Improving Undergraduate Mathematics Education with Interleaving
Effective Years: 2022-2025
This project aims to serve the national interest by enhancing student learning in calculus with a teaching method called interleaving. Unlike the common practice of studying and practicing one topic at a time and them moving to the next topic, interleaving consists in intermixing the study and practice of different topics together. Research conducted in middle school mathematics classrooms shows evidence that interleaving can help improve student learning. Yet, it is currently unknown if similar results can be obtained in college mathematics courses. This project will study how effective interleaving is at improving student learning in the undergraduate calculus classroom. In parallel to the research component, the principal investigator will take part in an intensive professional development plan to expand his knowledge and skills in fundamental theories in mathematics education, qualitative and quantitative methods, and equity in education.

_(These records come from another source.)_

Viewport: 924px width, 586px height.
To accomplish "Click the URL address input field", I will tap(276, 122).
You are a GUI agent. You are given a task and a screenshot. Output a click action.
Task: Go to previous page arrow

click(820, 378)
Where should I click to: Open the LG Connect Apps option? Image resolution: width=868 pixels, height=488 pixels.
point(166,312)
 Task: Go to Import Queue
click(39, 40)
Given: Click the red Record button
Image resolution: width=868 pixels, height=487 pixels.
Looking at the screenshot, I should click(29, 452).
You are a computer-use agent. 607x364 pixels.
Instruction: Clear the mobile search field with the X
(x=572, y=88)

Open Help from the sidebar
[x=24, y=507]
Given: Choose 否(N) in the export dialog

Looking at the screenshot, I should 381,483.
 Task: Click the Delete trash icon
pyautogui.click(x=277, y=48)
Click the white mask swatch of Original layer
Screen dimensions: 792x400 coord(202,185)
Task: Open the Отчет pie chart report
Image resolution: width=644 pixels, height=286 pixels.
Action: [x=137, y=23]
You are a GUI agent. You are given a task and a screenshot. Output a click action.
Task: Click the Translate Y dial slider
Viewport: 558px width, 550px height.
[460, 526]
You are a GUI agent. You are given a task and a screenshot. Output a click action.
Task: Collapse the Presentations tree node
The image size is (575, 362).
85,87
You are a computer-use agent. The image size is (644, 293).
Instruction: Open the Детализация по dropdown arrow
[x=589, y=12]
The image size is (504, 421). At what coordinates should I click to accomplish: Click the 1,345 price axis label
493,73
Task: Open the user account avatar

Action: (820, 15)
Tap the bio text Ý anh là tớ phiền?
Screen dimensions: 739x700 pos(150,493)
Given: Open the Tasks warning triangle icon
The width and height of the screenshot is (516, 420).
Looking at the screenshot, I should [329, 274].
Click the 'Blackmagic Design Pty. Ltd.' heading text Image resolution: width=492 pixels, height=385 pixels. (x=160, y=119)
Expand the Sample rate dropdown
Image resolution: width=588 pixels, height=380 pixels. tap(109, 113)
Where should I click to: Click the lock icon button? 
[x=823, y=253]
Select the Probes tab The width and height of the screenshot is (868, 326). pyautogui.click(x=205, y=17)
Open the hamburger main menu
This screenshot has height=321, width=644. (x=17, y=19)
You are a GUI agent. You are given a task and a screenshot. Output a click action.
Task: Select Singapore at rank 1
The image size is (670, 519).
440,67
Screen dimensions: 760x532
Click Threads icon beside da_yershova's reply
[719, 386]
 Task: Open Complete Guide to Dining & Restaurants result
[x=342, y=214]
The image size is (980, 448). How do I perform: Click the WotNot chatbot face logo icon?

The goal of this project is to determine to what extent interleaving helps students learn calculus. In order to answer this question, blocked and interleaved problem sets will be created for a calculus for life sciences course. Students will be divided into two groups, one using interleaving homework sets and the other one using blocked homework sets. Using a cross-over design, the groups will switch from one type of homework to the other type half-way through the term. Learning will be measured by scores on unannounced tests as well as scores on midterm and final exams, and supported through interviews with students to ensure validity. The scores will be analyzed for the class as a whole and also disaggregated by demographic groups. This project will advance our understanding of the extent to which interleaving can help students learn calculus. The project is supported by NSF's EHR Core Research Building Capacity in STEM Education Research (ECR: BCSER) program, which is designed to build investigators’ capacity to carry out high-quality STEM education research.
This award reflects NSF's statutory mission and has been deemed worthy of support through evaluation using the Foundation's intellectual merit and broader impacts review criteria.